---- SELECTED EXTRACT

The construction will automatically create one or more jobs for each VCF file, each of them corresponding to one or more contigs (non-alt paths in the input graph). The size of a job is the total length of the paths in it (in nodes), and the maximum size of a job is the length of the longest path in the graph. By default, contigs are assigned to jobs using a first-fit heuristic in decreasing order by length. This can be overridden with option --inputs-as-jobs, which creates one job for each VCF file.

Each construction job uses two parallel threads, but one of the threads is usually idle. By default, vg gbwt runs N/2 construction jobs in parallel, where N is the number of logical CPU cores. This can be changed with option --num-jobs N (e.g. if there are memory constraints).

Construction from GFA format

Example: GBWT of W-lines.

# Build a GBWT of the walks in the GFA file.
vg gbwt -o walks.gbwt -G walks.gfa

Example: GBWT of P-lines.

# Build a GBWT of the paths in the GFA file.
# Parse metadata from path names of the form <sample>_<contig>_<haplotype>.
vg gbwt -o paths.gbwt --path-regex "(.*)_(.*)_(.*)" --path-fields _SCH -G paths.gfa

A GFA file can be converted into a GBWT index (and optionally a GBWTGraph; see step 5) with option -G / --gfa-input. This construction option requires one input arg. The construction will convert W-lines or P-lines into GBWT threads. If both line types are present, the P-lines will be interpreted as reference paths. The reference paths will be stored with sample name _gbwt_ref and using the path name as contig name. When a GBWTGraph is converted into another graph type with vg convert, threads with sample name _gbwt_ref will be stored as paths.

GFA parsing will automatically select an appropriate buffer size for GBWT construction. This can be overridden by setting --buffer-size manually.

GFA parsing options

  • --max-node N: Chop segments longer than N bp (default 1024, use 0 to disable).
  • --path-regex X: Parse metadata from path names using regex X (default .*).
  • --path-fields X: Map regex submatches to these fields (default S).
  • --translation FILE: Write the segment to node translation table to FILE. A translation table is generated if the segments have string names or if they have to be chopped into multiple nodes.

Parsing metadata from path names

When indexing P-lines (with no W-lines in the file), GBWT metadata is parsed from path names using the regular expression specified by option --path-regex. The path name is recursively split into submatches corresponding to parts of the regex enclosed by parentheses. The tree of submatches, with the entire path name as the root, is traversed in preorder. The submatches are assigned to GBWT metadata fields according to the string specified by option --path-fields.

Metadata fields (case insensitive):

  • S: Sample name (string).
  • C: Contig name (string).
  • H: Haplotype / phase identifier (integer).
  • F: Fragment identifier / running count (integer).
  • Other: Ignore this field.

In the above example, path names of the form <sample>_<contig>_<haplotype> are parsed using options --path-regex "(.*)_(.*)_(.*)" and --path-fields _SCH.

Each GBWT thread must have a unique name based on the metadata fields. If the fragment indentifier field F is left unspecified, threads with otherwise identical metadata will be disambiguated by automatically assigned fragment identifiers.

Extraction from a GBZ file

Example:

# Extract the GBWT index from a GBZ file.
vg gbwt -o graph.gbwt -Z graph.gbz

The GBWT index in a GBZ file can be extracted with option -Z / --gbz-input. This construction option requires one input arg. See step 5 for extracting the GBWTGraph as well.

--------

• DIRECTIVE 1: Decide whether each of the statements (a), (b), and (c) agrees with the GBWT construction text. Answer yes or no for each, and quote the deciding words of that text. (a) By default, vg gbwt runs one construction job for each logical CPU core. (b) When a GFA file contains both W-lines and P-lines, the P-lines are interpreted as reference paths. (c) The default value for the --max-node option is 1024.
• DIRECTIVE 2: Resume the GBWT construction text, picking up right after its final sentence.

---- SOURCE MATERIAL

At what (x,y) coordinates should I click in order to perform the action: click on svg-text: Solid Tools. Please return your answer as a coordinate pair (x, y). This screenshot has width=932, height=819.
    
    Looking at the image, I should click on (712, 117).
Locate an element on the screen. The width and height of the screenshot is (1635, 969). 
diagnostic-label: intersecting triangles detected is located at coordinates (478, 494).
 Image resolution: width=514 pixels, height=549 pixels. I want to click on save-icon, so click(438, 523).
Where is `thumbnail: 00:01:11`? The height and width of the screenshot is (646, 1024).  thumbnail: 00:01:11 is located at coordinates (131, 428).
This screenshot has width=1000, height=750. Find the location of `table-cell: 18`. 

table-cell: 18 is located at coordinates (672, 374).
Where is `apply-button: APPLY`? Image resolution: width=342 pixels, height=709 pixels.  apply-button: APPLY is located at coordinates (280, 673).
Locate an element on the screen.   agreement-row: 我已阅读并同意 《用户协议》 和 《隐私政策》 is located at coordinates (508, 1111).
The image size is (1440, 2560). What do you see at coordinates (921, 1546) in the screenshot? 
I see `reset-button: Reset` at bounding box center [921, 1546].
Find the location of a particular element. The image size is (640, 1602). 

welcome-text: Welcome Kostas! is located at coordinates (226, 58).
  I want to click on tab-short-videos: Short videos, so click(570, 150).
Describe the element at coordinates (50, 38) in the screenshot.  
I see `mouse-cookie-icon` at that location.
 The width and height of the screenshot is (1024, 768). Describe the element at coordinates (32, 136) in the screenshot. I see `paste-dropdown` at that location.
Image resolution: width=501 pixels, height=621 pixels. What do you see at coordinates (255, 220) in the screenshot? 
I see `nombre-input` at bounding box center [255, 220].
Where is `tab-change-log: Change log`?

--------

• ANSWER BOX 1:
(a) No: "By default, vg gbwt runs N/2 construction jobs in parallel, where N is the number of logical CPU cores."
(b) Yes: "If both line types are present, the P-lines will be interpreted as reference paths."
(c) Yes: "--max-node N: Chop segments longer than N bp (default 1024, use 0 to disable)."

• ANSWER BOX 2:
Starting from version 1.37.0, the segment to node translation table can also be extracted with option --translation FILE.

Construction from embedded paths

Construction from embedded paths requires an input graph (-x / --xg-name).

Example:

# Build a GBWT of the embedded (reference) paths with each path as a contig in
# the GBWT metadata.
vg gbwt -x graph.xg -o ref-paths.gbwt -E

The embedded paths in a graph can be indexed as GBWT threads with option -E / --index-paths. This construction option does not use input args. By default, the paths are assumed to be reference paths. GBWT metadata will store path names as contig names and use an artificial sample name ref for all threads. This can be reversed with option --paths-as-samples: path names become sample names and all threads will be over an artificial contig with name 0.

Construction from GAF/GAM files

Construction from GAF/GAM input requires an input graph (-x / --xg-name).

Example:

# Build a GBWT of the alignments in the GAF files.
vg gbwt -x graph.xg -o alignments.gbwt -A aln1.gaf aln2.gaf

The paths corresponding to alignments can be converted to threads and stored in a GBWT index with option -A/ --alignment-input. Multiple alignment files can be given as input args, but they will be processed sequentially. The default input format is GAF. Alignment files in the GAM format used by older versions of VG can be indexed with option --gam-format.

Merging GBWT indexes (step 2)

There are multiple algorithms for merging GBWT indexes. The insertion and parallel algorithms work with any input GBWTs, while the fast algorithm requires that node identifiers do not overlap between the inputs.

Merging requires an output GBWT (-o / --output).

Insertion algorithm

Example:

# Merge three batches of haplotypes into a single index.
vg gbwt -o merged.gbwt -m batch1.gbwt batch2.gbwt batch3.gbwt

Multiple input GBWTs can be merged into a single index with option -m / --merge. The default (insertion) algorithm uses the first input as the base index. It then loads the subsequent inputs one by one, extracts the threads from them, and inserts them into the base index using the construction algorithm. This is somewhat slower than building the indexes in the first place. Hence the largest index should be used as the base index.

Fast merging of non-overlapping indexes

Example:

# Merge GBWTs of individual chromosomes into a single index.
vg gbwt -o all.gbwt -f $(for i in $(seq 1 22; echo X; echo Y); do echo chr${i}.gbwt; done)

If each input GBWT uses separate node identifiers, they can be merged quickly with option -f/ --fast. This is usually the case when the input GBWTs are over separate chromosomes. The fast algorithm is automatically used when the construction from input VCFs creates multiple jobs.

Parallel merging of overlapping indexes

Example:

# Merge three batches of haplotypes into a single index.
vg gbwt -o merged.gbwt -b batch1.gbwt batch2.gbwt batch3.gbwt

Parallel merging algorithm can be used with option -b / --parallel. It is primarily intended for merging large GBWTs that already contain thousands of human haplotypes. The algorithm uses the first input as the base index. Then, for each subsequent input, it first extracts all paths from the index, searches simultaneously for them in the base index, and writes the rank array into a number of temporary files. Then it launches a number of merge jobs that stream the rank array from the files and use the information for interleaving the two GBWTs.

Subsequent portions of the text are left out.